EXERCISE DESCRIPTION –
In the reply, give back exactly the lines from the one with "Given: Enable the" through the last line of the records, without pictures.

TASK DATA –
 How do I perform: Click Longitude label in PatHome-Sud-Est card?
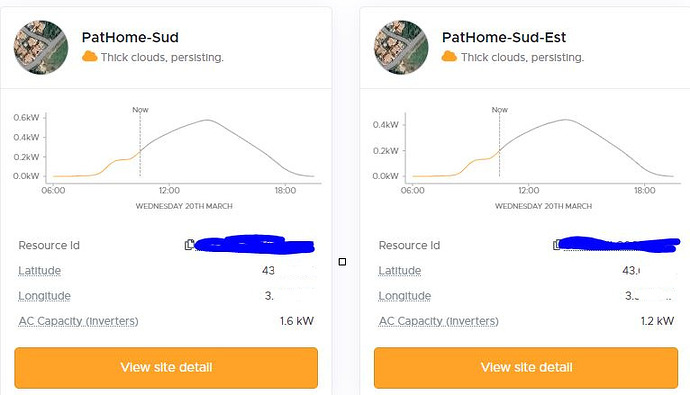point(404,296)
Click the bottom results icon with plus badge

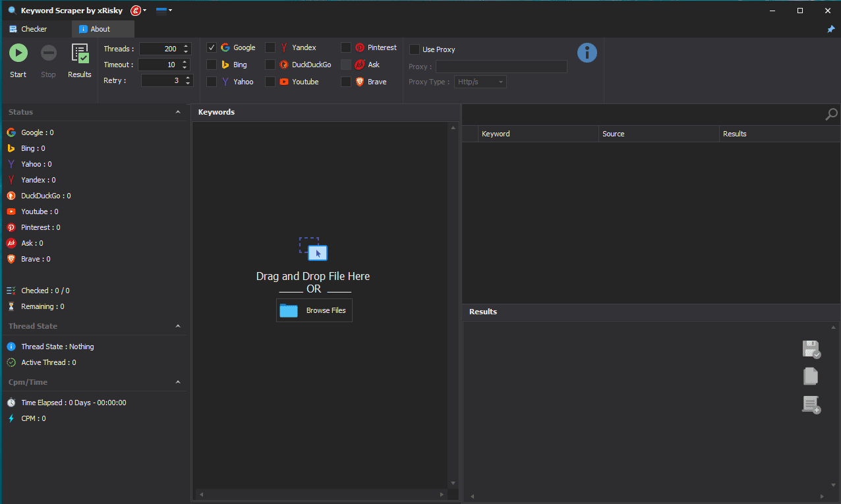coord(811,405)
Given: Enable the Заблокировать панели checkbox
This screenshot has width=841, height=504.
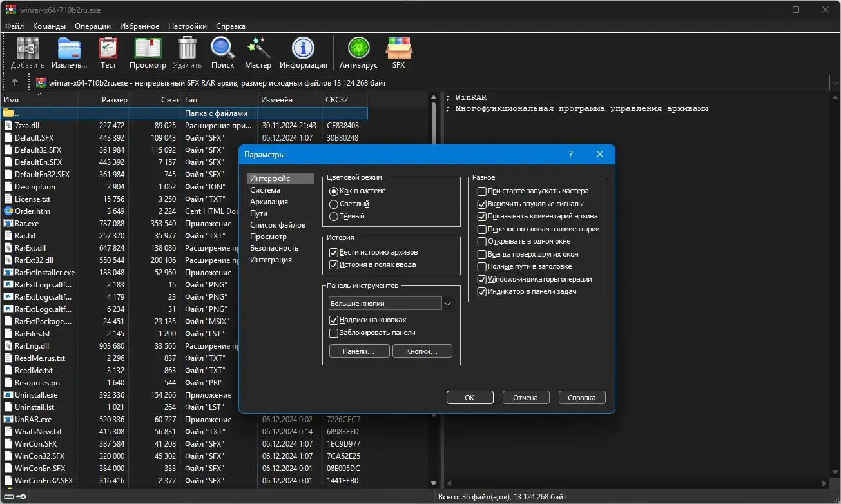Looking at the screenshot, I should (x=334, y=333).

WRITTEN REPLY –
Given: Enable the Заблокировать панели checkbox
This screenshot has width=841, height=504.
Looking at the screenshot, I should (x=334, y=333).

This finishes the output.